**WORK INSTRUCTION**:
Return the lines beginning at the one that contains "Given: Click the Ressourcenmonitor icon" and continuing to the end of the entries, including both ends, exactly as written and nothing else.

[Records excerpted from a collection]

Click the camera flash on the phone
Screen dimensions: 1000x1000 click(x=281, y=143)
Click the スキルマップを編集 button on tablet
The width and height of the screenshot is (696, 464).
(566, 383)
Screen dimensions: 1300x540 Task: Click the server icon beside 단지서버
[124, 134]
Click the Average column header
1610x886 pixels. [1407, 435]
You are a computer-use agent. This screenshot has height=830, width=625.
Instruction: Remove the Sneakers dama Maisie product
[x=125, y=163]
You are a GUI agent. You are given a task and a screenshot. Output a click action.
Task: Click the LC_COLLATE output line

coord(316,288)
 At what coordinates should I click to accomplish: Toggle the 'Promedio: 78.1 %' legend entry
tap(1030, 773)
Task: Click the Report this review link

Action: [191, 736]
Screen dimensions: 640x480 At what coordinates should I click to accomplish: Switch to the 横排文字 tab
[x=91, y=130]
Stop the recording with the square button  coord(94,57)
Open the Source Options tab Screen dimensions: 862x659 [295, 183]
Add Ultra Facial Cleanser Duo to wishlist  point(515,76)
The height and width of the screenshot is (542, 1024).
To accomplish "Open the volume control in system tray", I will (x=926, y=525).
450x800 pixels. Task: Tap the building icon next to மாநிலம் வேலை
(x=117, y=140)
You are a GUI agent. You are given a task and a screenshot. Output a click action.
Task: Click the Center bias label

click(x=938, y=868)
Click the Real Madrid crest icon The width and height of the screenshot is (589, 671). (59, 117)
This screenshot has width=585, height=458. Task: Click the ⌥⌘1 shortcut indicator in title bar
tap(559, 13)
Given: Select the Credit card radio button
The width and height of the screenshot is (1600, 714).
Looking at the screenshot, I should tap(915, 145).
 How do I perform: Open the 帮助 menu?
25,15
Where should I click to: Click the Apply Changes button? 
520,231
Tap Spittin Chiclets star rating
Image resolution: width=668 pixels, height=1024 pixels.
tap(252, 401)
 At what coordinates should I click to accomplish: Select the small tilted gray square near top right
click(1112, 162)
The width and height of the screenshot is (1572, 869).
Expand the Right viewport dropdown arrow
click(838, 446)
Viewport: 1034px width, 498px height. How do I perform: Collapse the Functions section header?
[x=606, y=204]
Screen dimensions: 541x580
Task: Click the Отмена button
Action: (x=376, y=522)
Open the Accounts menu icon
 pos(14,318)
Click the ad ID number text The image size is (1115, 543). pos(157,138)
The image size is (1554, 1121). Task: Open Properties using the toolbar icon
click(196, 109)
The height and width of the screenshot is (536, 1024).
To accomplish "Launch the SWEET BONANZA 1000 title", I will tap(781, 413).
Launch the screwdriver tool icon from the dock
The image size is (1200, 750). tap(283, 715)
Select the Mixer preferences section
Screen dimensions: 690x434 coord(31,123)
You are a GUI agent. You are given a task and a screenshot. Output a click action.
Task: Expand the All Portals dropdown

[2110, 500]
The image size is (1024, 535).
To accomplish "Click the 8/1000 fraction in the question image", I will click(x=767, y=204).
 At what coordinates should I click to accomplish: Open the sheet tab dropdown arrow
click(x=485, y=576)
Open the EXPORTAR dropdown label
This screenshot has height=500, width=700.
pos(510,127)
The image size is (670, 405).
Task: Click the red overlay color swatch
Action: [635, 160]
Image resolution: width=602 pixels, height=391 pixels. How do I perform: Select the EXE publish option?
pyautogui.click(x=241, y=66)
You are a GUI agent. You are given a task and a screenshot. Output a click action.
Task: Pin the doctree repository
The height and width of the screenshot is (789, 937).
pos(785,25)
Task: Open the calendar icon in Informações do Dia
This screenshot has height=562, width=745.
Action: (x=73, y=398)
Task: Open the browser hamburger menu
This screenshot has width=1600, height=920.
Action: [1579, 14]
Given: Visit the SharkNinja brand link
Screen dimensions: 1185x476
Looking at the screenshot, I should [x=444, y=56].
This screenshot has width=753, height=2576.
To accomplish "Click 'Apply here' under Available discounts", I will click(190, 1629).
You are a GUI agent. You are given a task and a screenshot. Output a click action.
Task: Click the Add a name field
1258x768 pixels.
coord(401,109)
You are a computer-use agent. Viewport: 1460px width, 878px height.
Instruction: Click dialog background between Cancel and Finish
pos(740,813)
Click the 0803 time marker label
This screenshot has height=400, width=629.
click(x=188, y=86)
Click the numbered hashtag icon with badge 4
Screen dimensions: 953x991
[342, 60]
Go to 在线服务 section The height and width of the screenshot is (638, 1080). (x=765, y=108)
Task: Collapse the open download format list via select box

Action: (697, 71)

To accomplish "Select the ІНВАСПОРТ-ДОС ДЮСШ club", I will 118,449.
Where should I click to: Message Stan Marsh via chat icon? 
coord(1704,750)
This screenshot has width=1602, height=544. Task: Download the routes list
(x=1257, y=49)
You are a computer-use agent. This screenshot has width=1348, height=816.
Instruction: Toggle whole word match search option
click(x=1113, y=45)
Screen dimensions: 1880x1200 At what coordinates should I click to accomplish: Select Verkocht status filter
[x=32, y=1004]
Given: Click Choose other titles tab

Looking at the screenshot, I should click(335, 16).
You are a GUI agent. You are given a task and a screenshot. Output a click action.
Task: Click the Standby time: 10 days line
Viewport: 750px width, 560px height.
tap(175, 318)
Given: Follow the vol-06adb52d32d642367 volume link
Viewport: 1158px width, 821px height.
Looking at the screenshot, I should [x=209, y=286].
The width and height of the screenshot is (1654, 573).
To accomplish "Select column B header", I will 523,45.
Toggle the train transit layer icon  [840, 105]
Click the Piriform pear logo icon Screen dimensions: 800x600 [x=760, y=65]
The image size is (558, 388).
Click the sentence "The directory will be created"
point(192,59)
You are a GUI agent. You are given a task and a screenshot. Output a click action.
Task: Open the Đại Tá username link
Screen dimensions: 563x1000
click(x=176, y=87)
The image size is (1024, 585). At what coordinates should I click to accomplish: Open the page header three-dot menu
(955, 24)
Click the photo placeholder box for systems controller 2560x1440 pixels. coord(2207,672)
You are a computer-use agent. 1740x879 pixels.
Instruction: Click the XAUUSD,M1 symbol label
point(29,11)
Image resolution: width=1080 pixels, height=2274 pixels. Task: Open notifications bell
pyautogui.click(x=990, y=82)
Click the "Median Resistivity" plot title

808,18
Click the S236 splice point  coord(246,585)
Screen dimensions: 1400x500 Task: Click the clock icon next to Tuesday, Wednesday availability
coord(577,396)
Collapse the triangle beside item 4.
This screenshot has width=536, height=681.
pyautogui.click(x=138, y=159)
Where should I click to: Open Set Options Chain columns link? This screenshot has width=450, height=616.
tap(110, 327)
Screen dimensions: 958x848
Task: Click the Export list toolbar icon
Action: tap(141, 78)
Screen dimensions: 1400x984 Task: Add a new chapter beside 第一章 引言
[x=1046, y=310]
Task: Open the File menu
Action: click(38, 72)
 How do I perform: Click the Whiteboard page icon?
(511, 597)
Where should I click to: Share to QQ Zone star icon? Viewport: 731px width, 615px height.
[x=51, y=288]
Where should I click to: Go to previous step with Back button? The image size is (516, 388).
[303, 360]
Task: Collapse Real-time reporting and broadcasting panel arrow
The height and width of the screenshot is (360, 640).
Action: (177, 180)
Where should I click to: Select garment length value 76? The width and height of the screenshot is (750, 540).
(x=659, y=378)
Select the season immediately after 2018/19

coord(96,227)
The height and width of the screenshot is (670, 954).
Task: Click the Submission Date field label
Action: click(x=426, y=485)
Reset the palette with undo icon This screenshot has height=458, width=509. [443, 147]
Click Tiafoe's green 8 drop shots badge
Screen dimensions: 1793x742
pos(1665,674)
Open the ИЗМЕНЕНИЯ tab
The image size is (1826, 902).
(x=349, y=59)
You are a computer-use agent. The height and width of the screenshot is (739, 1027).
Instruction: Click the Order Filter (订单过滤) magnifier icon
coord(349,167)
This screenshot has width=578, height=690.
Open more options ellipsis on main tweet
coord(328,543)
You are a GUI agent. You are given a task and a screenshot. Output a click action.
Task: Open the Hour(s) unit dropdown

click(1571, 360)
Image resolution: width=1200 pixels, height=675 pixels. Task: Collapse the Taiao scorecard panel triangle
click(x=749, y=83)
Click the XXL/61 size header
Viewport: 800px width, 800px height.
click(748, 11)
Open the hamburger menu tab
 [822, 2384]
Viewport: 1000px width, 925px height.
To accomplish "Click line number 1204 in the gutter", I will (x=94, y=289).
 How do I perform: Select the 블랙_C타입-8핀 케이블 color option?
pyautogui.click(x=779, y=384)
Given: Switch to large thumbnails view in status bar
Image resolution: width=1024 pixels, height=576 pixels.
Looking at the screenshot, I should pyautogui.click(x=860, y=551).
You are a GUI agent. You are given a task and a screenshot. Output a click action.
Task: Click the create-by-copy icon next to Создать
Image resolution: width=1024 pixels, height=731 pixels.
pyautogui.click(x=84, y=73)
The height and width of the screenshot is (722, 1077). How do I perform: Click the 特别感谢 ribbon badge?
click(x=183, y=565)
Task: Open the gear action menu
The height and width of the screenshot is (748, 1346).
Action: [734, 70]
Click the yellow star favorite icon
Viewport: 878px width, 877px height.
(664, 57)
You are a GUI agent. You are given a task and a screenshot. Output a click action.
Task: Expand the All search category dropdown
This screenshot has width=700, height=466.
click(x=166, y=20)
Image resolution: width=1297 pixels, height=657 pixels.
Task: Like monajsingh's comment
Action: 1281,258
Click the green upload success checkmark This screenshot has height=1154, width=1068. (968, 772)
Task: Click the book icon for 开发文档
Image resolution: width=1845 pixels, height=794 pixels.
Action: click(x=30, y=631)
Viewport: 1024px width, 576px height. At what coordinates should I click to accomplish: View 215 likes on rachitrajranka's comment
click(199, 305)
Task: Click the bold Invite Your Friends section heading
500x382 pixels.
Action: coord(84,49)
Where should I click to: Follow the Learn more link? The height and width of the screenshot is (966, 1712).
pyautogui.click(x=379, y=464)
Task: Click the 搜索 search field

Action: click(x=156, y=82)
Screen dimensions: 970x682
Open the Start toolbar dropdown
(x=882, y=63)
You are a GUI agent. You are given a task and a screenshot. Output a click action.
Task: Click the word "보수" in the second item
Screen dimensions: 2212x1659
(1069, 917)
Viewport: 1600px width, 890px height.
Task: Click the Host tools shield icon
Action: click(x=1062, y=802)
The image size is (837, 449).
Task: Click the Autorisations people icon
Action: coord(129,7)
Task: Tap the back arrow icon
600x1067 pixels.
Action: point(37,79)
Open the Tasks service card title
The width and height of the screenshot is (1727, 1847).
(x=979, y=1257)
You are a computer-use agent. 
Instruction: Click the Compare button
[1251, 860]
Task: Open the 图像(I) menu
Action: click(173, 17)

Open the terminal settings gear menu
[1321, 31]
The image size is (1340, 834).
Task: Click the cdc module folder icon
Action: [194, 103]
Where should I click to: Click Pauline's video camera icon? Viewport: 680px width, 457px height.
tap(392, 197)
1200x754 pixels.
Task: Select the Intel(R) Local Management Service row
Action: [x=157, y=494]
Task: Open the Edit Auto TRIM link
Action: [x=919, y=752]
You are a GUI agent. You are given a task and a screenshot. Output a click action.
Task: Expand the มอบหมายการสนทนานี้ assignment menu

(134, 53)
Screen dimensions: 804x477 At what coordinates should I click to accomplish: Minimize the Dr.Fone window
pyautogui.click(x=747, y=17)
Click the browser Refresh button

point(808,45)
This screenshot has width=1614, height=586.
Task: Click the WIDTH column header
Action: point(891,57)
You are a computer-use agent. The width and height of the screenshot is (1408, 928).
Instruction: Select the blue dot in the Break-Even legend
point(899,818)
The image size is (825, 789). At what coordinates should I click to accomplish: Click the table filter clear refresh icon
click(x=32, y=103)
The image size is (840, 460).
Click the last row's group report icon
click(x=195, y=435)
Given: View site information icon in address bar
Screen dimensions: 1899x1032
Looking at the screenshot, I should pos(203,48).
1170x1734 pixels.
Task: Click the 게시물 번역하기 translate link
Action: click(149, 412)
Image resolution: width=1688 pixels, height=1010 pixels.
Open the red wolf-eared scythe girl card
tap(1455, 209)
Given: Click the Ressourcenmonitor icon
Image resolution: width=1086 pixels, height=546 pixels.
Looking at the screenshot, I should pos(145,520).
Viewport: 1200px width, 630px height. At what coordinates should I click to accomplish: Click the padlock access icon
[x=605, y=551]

**SOLVED PROBLEM**:
Given: Click the Ressourcenmonitor icon
Image resolution: width=1086 pixels, height=546 pixels.
Looking at the screenshot, I should pos(145,520).
Viewport: 1200px width, 630px height. At what coordinates should I click to accomplish: Click the padlock access icon
[x=605, y=551]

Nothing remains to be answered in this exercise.